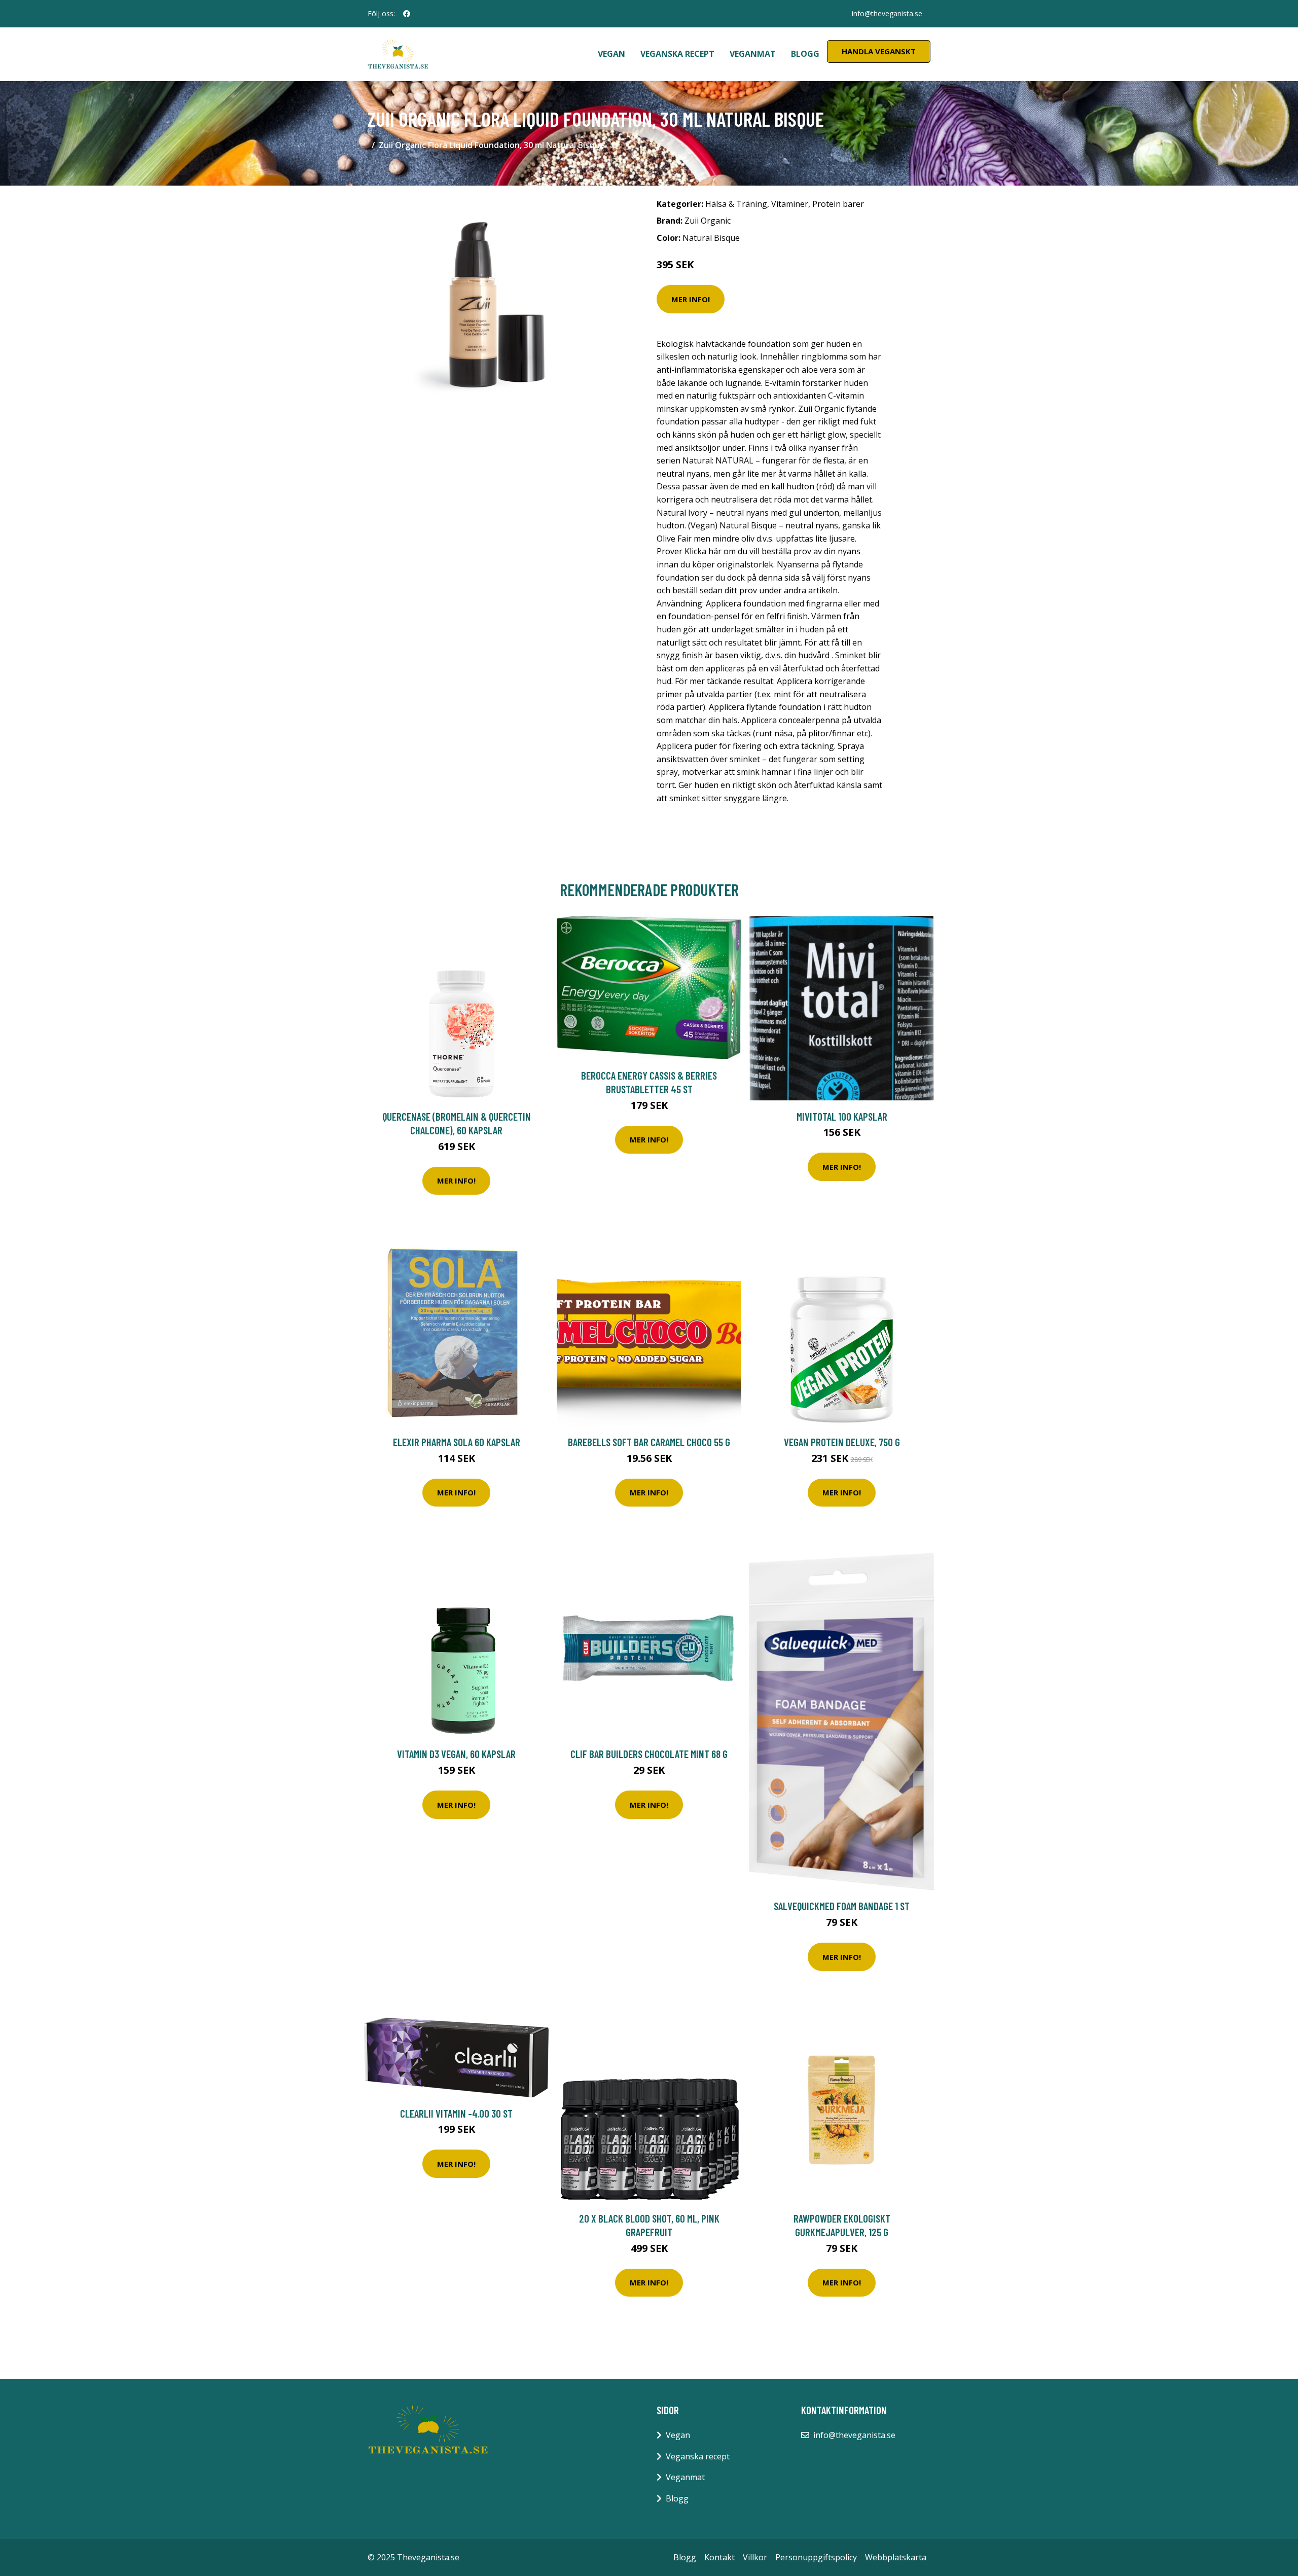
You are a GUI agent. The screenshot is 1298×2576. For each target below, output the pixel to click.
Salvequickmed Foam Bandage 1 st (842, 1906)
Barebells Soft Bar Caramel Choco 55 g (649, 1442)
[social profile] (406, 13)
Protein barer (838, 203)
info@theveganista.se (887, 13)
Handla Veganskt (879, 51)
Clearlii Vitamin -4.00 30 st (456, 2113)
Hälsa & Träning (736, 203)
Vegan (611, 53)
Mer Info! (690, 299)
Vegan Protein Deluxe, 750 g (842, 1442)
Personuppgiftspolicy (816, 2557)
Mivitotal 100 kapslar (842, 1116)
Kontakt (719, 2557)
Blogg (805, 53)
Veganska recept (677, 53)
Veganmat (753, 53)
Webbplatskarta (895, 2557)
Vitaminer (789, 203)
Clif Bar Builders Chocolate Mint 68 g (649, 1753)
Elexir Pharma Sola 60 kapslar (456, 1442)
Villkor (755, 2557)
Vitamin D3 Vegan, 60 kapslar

---

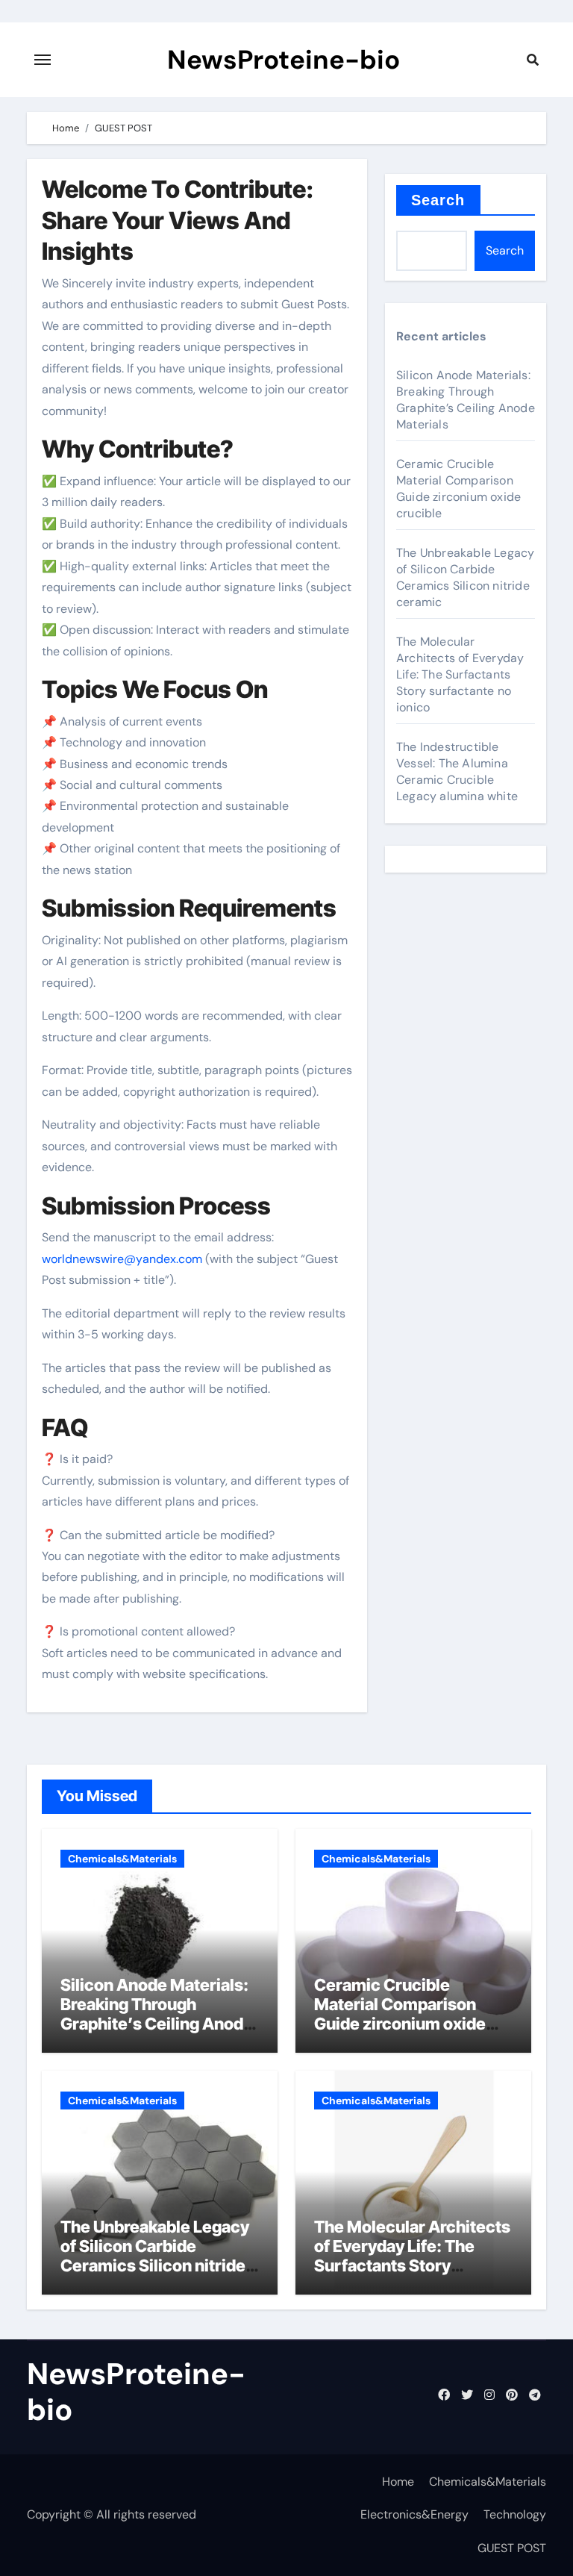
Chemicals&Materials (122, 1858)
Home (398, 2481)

==

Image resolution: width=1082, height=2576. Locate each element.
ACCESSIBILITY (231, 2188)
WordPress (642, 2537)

TO DO | Select the lines in this material that hold the word "each", leaving none out.

RESULT FOR THIS TASK |
You are a GUI agent. The screenshot is 1298×2576. For each target below, output the pixel to click.
Image resolution: width=1082, height=2576. Locate each element.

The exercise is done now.